Casi el 80 por ciento de los seísmos del planeta ocurren en las costas del Pacífico, un área que también recibe el nombre de «Anillo de Fuego» por la gran actividad volcánica que presenta. La mayoría de los terremotos ocurren en zonas sísmicas o fallas geológicas, donde las placas tectónicas (gigantes placas rocosas que conforman la corteza superior del globo terráqueo) colisionan o se rozan entre sí. Estos impactos son, normalmente, graduales e imperceptibles en la superficie; sin embargo, una inmensa tensión se puede acumular entre las placas. Cuando esta tensión se libera rápidamente, se emiten vibraciones masivas, denominadas ondas sísmicas, a cientos de kilómetros.

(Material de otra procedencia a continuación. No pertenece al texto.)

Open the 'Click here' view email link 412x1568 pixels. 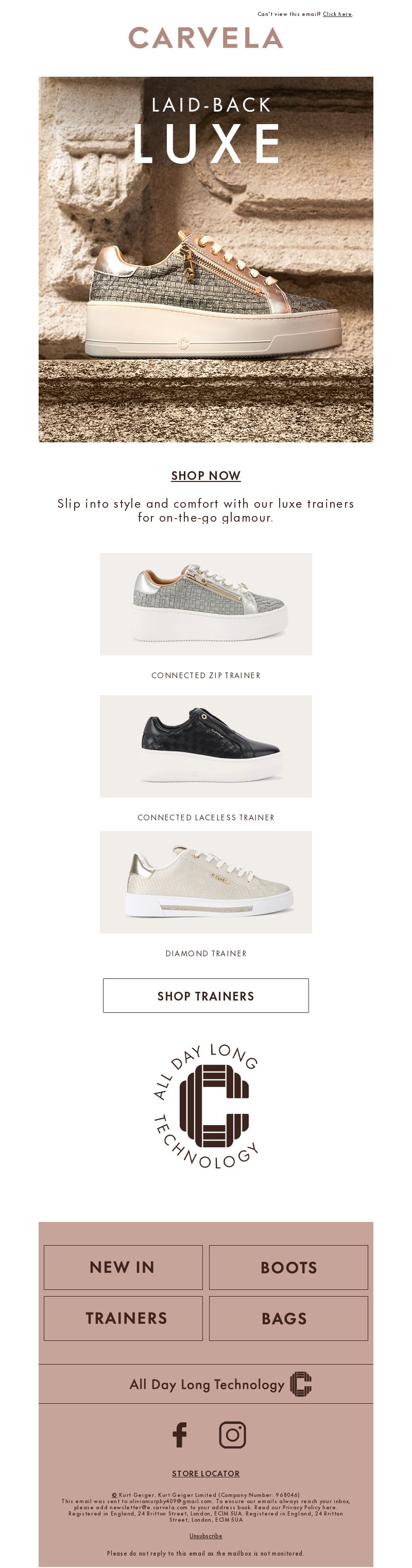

Los científicos asignan escalas a los movimientos telúricos en función de la magnitud o duración de sus ondas sísmicas. Un seísmo que mida de 3 a 5 grados se considera leve; de 5 a 7 es moderado a fuerte; de 7 a 8 muy fuerte y al superar los 8 grados se considera catastrófico.




De media, los terremotos de 8 grados de magnitud ocurren en algún lugar del mundo cada año y casi 10.000 personas fallecen anualmente por dicha causa. Las edificaciones que se derrumban son las responsables, con diferencia, de la mayor parte de las víctimas, pero la destrucción se exacerba por los deslaves, deslizamientos, incendios, inundaciones o tsunamis que acompañan al seísmo.







Las muertes se pueden evitar mediante la creación de planes de emergencia, la formación y la construcción de edificios que oscilen en lugar de quebrarse a causa de la tensión originada por las ondas sísmicas.